>> start

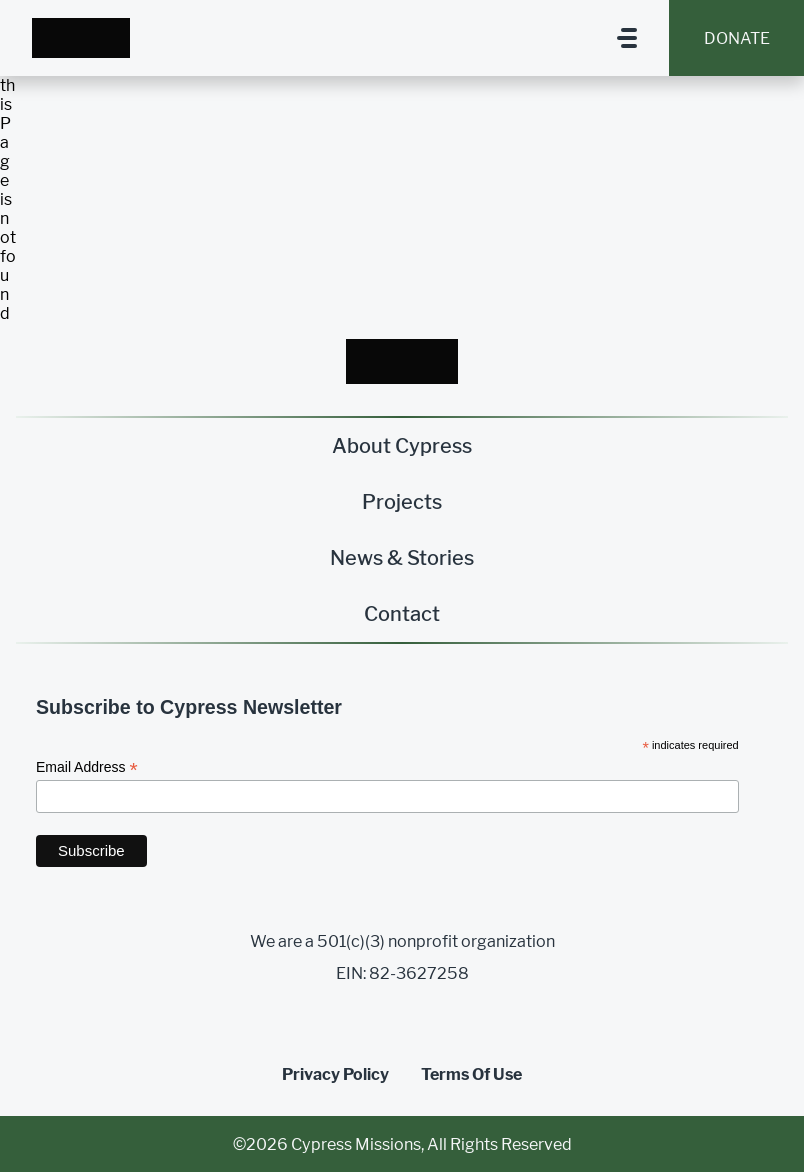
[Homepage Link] (81, 37)
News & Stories (402, 558)
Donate (737, 38)
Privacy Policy (335, 1074)
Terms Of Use (471, 1074)
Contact (402, 614)
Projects (402, 502)
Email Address (87, 767)
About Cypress (402, 446)
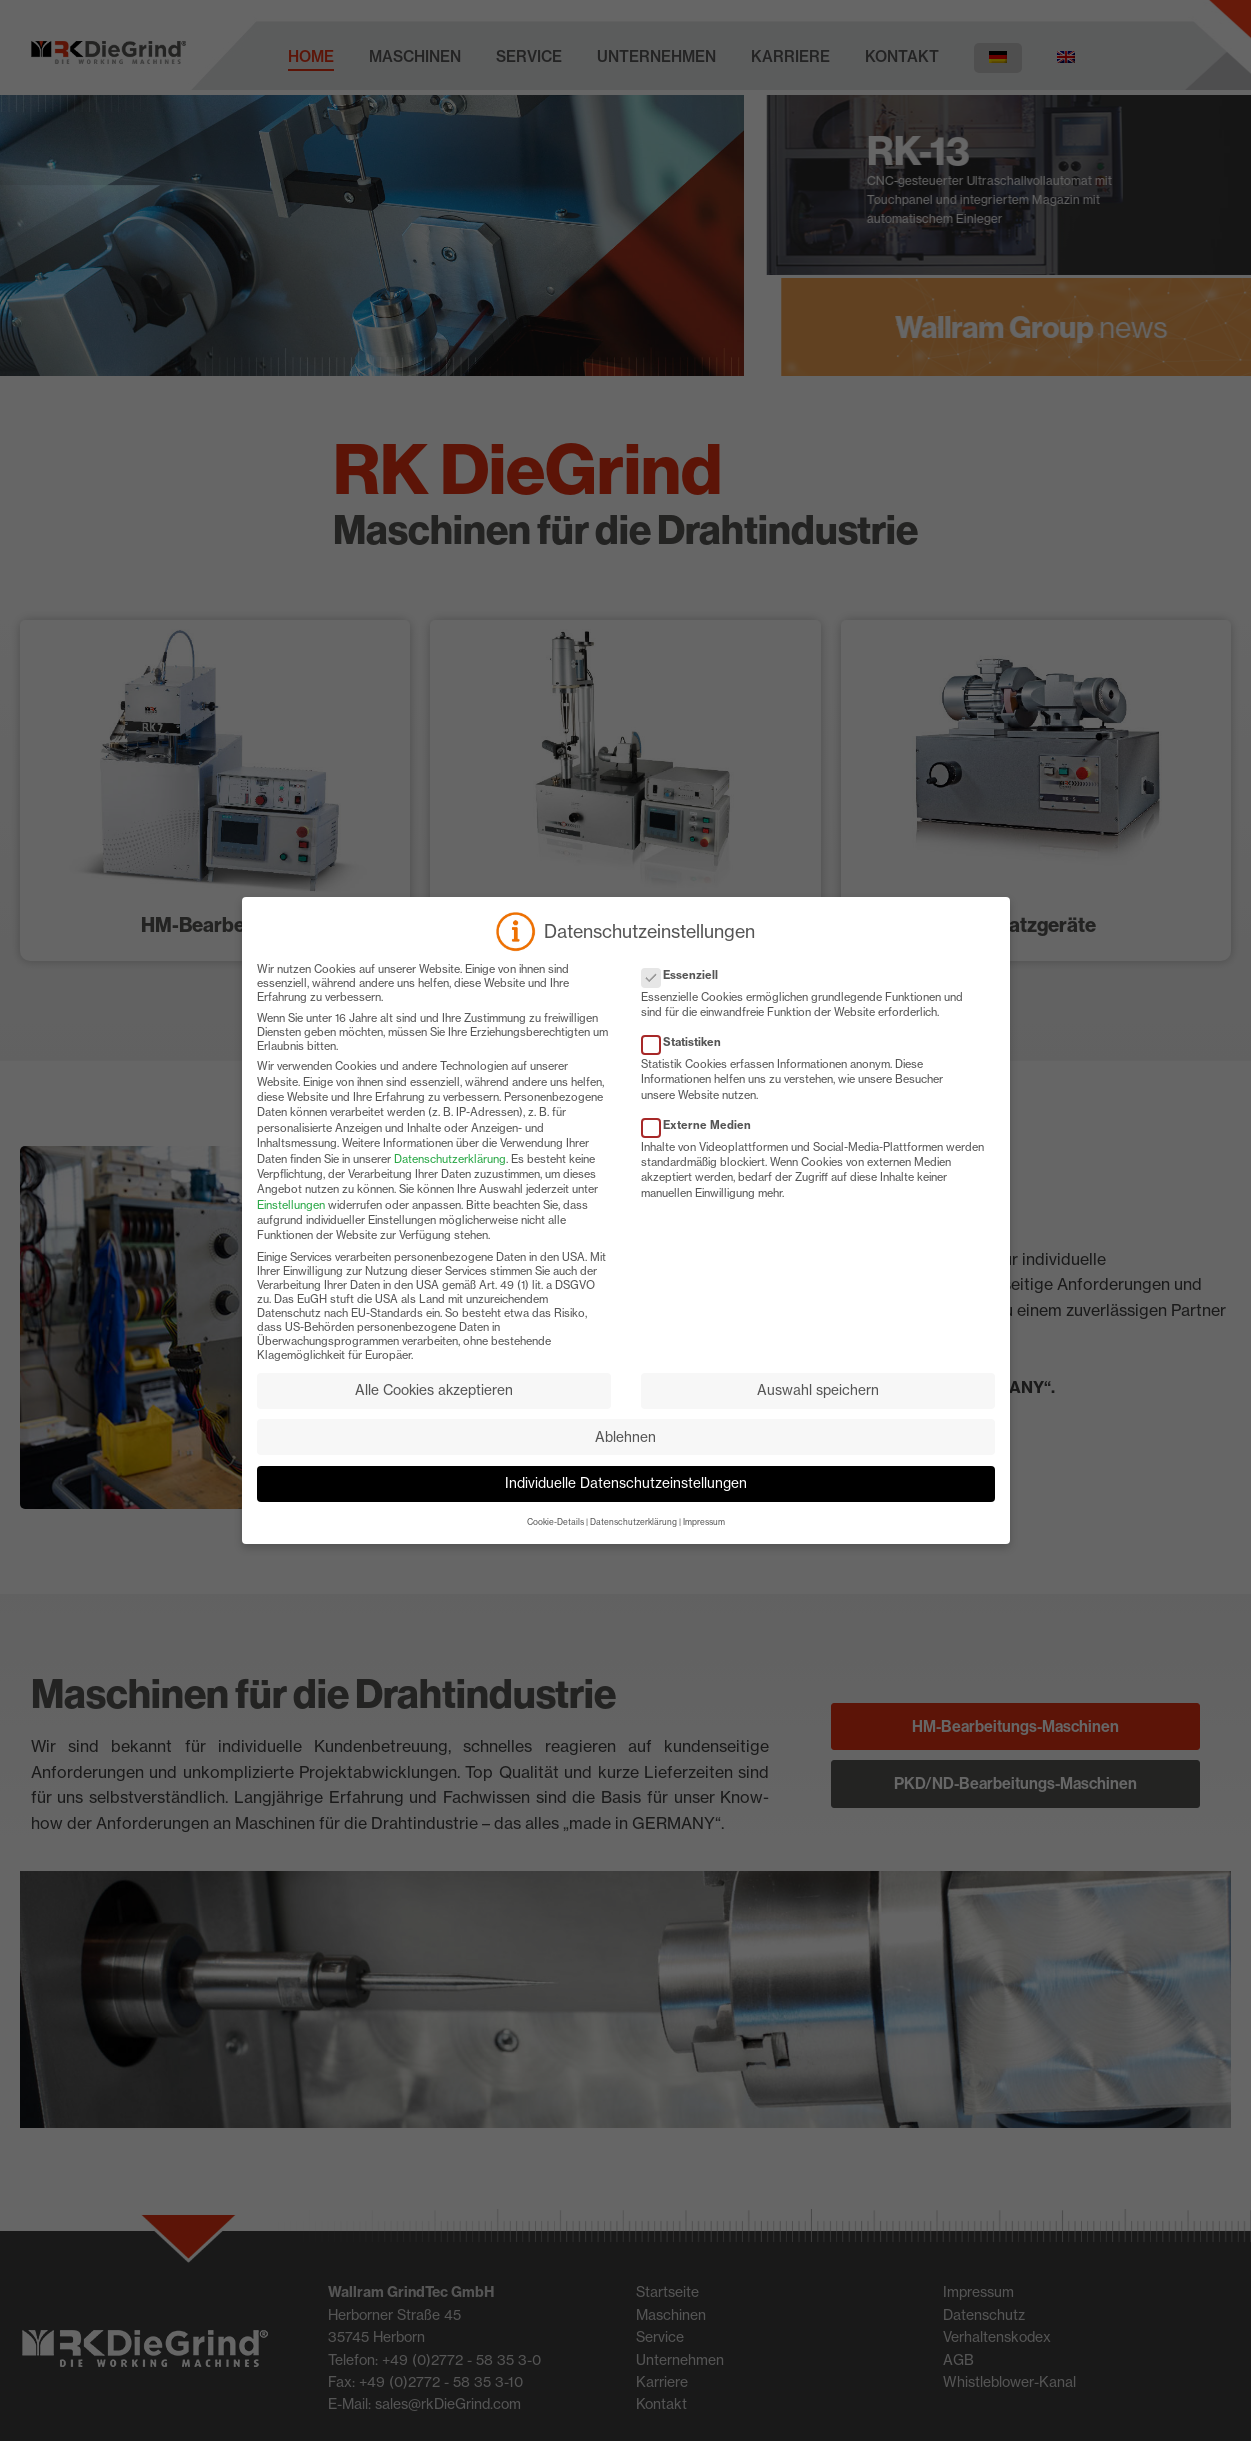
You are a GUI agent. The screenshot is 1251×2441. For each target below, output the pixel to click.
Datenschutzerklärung (450, 1177)
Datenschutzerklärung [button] (633, 1541)
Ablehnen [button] (625, 1455)
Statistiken (687, 1061)
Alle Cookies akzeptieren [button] (434, 1409)
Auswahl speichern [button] (818, 1409)
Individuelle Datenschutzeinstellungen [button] (626, 1502)
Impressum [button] (704, 1541)
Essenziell (686, 993)
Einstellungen (291, 1223)
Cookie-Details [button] (555, 1541)
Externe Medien (702, 1143)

>> end

### Directions for this task
Lay out every line of the data above as a numbered list with one line per entry, skipping any blank lines and leaving the pictures out.

### Exercise answer
1. [Homepage Link] (81, 37)
2. News & Stories (402, 558)
3. Donate (737, 38)
4. Privacy Policy (335, 1074)
5. Terms Of Use (471, 1074)
6. Contact (402, 614)
7. Projects (402, 502)
8. Email Address (87, 767)
9. About Cypress (402, 446)
10. You are a GUI agent. The screenshot is 1251×2441. For each target below, output the pixel to click.
11. Datenschutzerklärung (450, 1177)
12. Datenschutzerklärung [button] (633, 1541)
13. Ablehnen [button] (625, 1455)
14. Statistiken (687, 1061)
15. Alle Cookies akzeptieren [button] (434, 1409)
16. Auswahl speichern [button] (818, 1409)
17. Individuelle Datenschutzeinstellungen [button] (626, 1502)
18. Impressum [button] (704, 1541)
19. Essenziell (686, 993)
20. Einstellungen (291, 1223)
21. Cookie-Details [button] (555, 1541)
22. Externe Medien (702, 1143)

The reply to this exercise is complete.